Good article, provides description and solution.
Editor: Michael Brock - 08/20/08
The first method is a more pure social engineering trick, usually committed against easily confused individuals, such as the elderly. It's called the "$20 drop". In it, the perp watches an elderly person use an ATM, shoulder surfing their PIN number, which is usually done very slowly anyway. He waits for the victim to complete the transaction, and then drops a $20 just beside the victim just before she goes to retrieve her card from the machine. He tells her she dropped a $20 bill, and while she is bent over to pick it up, he quickly swaps her card for a blank one with similar markings. She then retrieves "her" card, takes the $20 and leaves, unaware that the perp now has her real card and the PIN.
The advent of fairly cheap "spy cams" has made it feasible for a crook to attach one to an ATM enclosure so that it has an excellent view of the keypad. Typically the user's PIN is videotaped, and later the account numbers are retrieved from discarded ATM receipts, correlated with recorded PINs by transaction time, and used to record fake ATM cards. Since this is not a very low-tech scam, it is much less common than the other two in this advisory. It could, however, be combined with the $20 drop to eliminate the need to manufacture a fake card.
A variation of this method involves a working but false membrane keypad taped over the machine's real keypad. It records the victim's PIN, or transmits it to a readout device carried by the perp.

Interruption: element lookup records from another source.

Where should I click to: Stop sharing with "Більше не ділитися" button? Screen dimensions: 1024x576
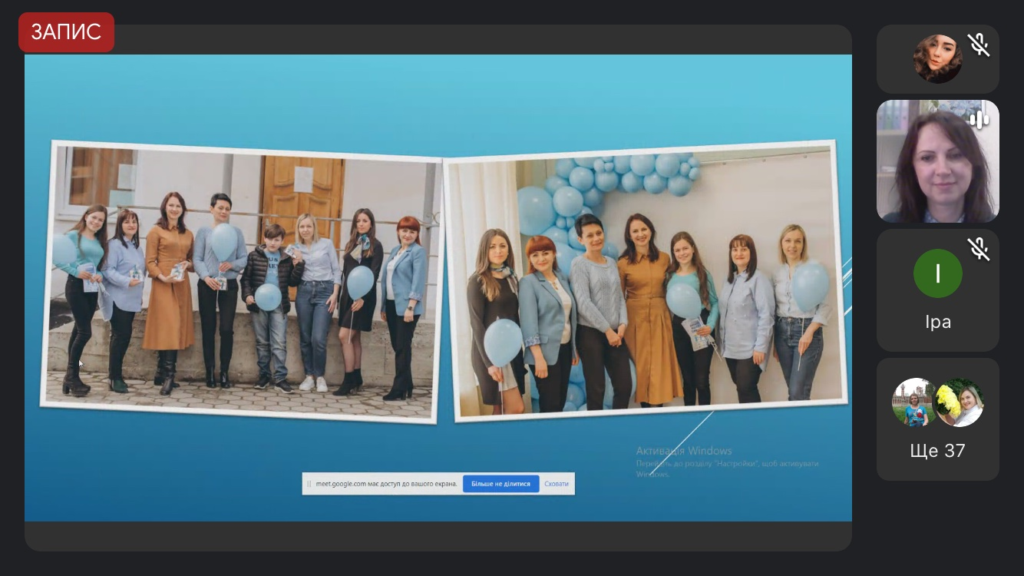500,484
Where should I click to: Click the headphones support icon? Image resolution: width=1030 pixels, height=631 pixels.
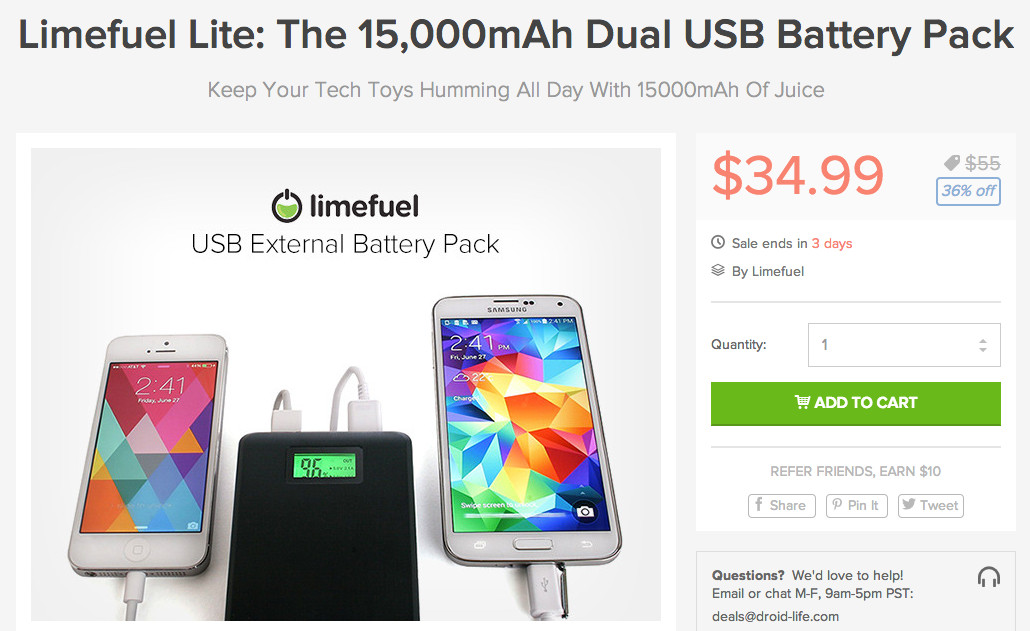989,577
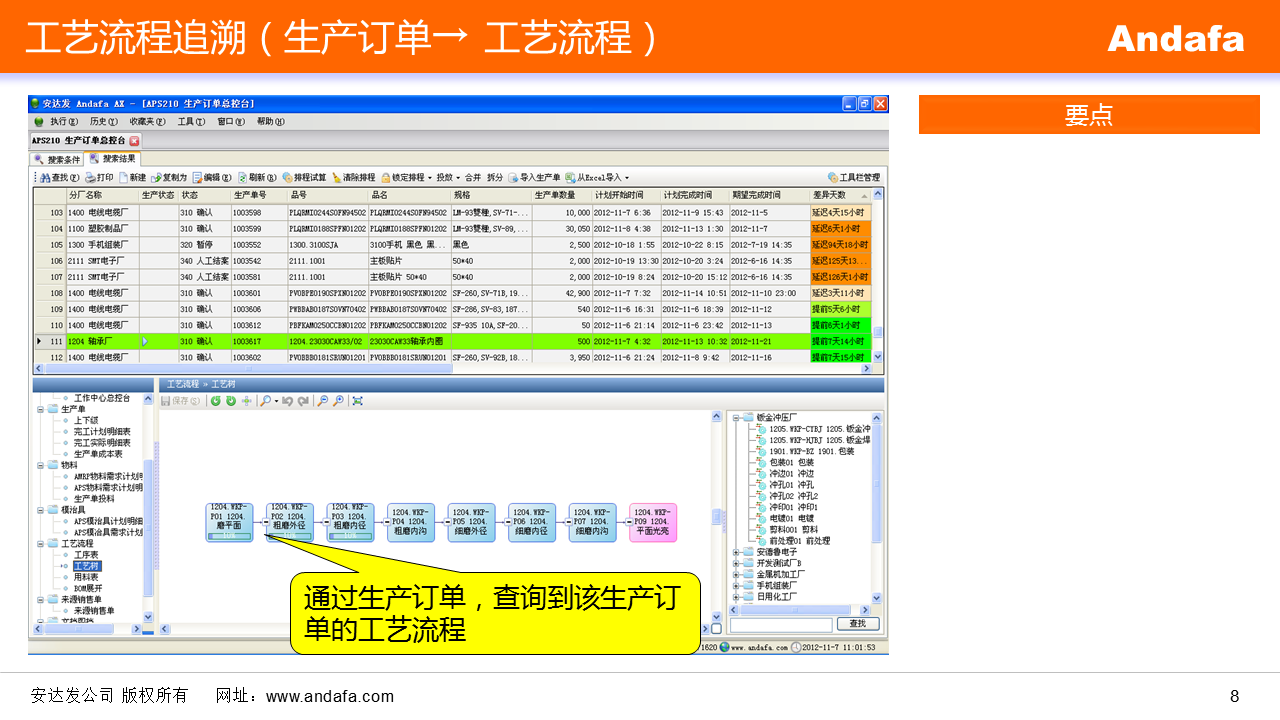Click the search input field in right panel
Screen dimensions: 1280x720
pyautogui.click(x=780, y=624)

The third method is effective against victims of nearly any age, but relies to some extent on victim ignorance/stupidity. In this method, a false faceplate is placed over the machine's lower part, covering the cash outlet but leaving the rest of the machine exposed. Some crooks use parts vandalized/cannibalized from ATMs elsewhere, others have fakes made up at plastic fabrication houses. Usually the false fronts bear the logos of the target ATM's bank, the ATM network, Visa or Mastercard, etc. A few crooks even go so far as to attach a dummy cash outlet. To use this method, the perp fastens the false front to the ATM and waits, out of immediate view, for a victim to come along. The victim attempts to make a withdrawal, hears the machine's mechanism count out the money, but no money comes out. Puzzled and probably very annoyed, the victim leaves to try another ATM elsewhere, feeling safe in the knowledge that ATMs are supposed to be designed to fail safe and not complete the debit to account unless the cash is actually given. The perp waits for the victim to leave, and removes the false front and the cash.
Solution:
The banks are aware of all these scams. In a way the banks are partly responsible for them as moves to replace human tellers with machines has forced more and more people who really don't have the mental capacity to use ATMs safely and prudently to use them anyway. Elderly people should not enter an ATM vestibule without a trusted person present.
In the case of the false front scams, look at the ATM before you use it. Where does the money come out? If you can't tell right away, it might be hidden behind a false front. And the keypad should always be flush with the console of the ATM, not part of a small box that protrudes from it.